Late spring is one of the best times to visit the San Juan Islands. By mid-May, most of the warblers, flycatchers, and swallows have arrived. The seabirds have largely departed, but the ones that remain are all in their spectacular breeding plumage. The days are long, the nights are short, and the weather is usually mild. It’s perfect.
For our latest springtime kayaking adventure, I took Leon, Maya, and Grandpa John to Jones Island, one of the premier kayak-camping islands in the San Juans. Leon was still young enough that shorter paddling distances were preferable to longer paddling distances, so we launched from Deer Harbor, a little over two miles from Jones Island.

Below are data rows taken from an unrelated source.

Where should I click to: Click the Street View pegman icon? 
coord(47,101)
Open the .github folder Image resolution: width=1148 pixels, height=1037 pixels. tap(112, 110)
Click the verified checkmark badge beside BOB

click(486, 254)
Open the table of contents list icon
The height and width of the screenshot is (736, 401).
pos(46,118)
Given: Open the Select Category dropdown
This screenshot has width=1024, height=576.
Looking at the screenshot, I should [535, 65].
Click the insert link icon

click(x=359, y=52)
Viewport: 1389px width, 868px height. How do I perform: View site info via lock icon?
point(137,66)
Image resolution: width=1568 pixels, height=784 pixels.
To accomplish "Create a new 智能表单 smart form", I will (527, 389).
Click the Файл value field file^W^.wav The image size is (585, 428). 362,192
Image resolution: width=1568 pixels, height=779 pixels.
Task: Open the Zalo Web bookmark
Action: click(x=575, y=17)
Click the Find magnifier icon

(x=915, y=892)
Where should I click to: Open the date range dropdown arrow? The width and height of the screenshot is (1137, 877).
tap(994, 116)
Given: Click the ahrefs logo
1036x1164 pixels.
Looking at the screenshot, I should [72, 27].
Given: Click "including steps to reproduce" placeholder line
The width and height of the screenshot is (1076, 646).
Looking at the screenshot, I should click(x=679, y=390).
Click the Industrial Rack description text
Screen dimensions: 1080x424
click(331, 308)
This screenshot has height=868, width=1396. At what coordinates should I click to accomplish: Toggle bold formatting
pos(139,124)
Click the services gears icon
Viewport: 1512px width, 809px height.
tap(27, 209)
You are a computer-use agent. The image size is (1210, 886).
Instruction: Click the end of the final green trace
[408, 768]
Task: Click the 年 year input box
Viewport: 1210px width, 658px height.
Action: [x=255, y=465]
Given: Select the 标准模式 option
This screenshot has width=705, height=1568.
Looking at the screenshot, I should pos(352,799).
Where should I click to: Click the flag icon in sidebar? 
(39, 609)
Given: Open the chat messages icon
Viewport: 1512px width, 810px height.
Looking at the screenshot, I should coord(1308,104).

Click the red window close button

As usual, the kids spent most of the time in the kayaks sleeping. They woke up just long enough to glimpse the harbor seals and river otters that are all but ubiquitous in the San Juans, and then it was back to sleep. From time to time, Maya would wake up to ask me for stories about her stuffed dog pack and fall asleep again as soon as the stories were done.
Even this late into spring, there were only a handful of other kayakers about. We had our pick of the campsites, so we moved in to the best one, site 20 out on the southwestern point. Here was an open field where the kids could play, with lovely views south to Yellow Island and the Wasp Islands, the most “San Juans” part of the San Juan Islands.
Shortly before dinnertime, I made the unwelcome discovery that I had forgotten all of the food except the first day’s lunch, a meal which my mother, Baban, had prepared and sent along with Grandpa John. I grudgingly resolved to paddle back to the car and retrieve the rest of the food.
But then, taking stock of Baban’s enormous lunch, we calculated that there was enough food in this one meal to cover not only the first day’s lunch, but dinner, breakfast, and the second day’s lunch, as well. We had chicken salad sandwiches, peanut butter and jam sandwiches, roast chicken, grapes, strawberries, yoghurt, banana chips, fruit punch, and an enormous jug of cold-brewed coffee. We probably could have survived for a week!
Grandpa John slept out, as he usually does, but he did not have his usual good luck with the weather. Around two in the morning, it started to rain. Rather than join me and the kids in the tent, he humped his sleeping bag and pad up the trail to one of the island’s Adirondack shelters, there to spend a dry and quiet night.
In the afternoon, after we had polished off the last of Baban’s food and were packing up our boats, a whole school of teens arrived in kayaks. They were in the middle of an eighteen-day sojourn through the San Juans and would be using Jones Island as a base for the next few days.
Maya had been kayaking in the San Juans a number of times previously, but this was Leon’s first time kayaking here. The islands are in the children’s blood forever now. They’ll be called back again and again.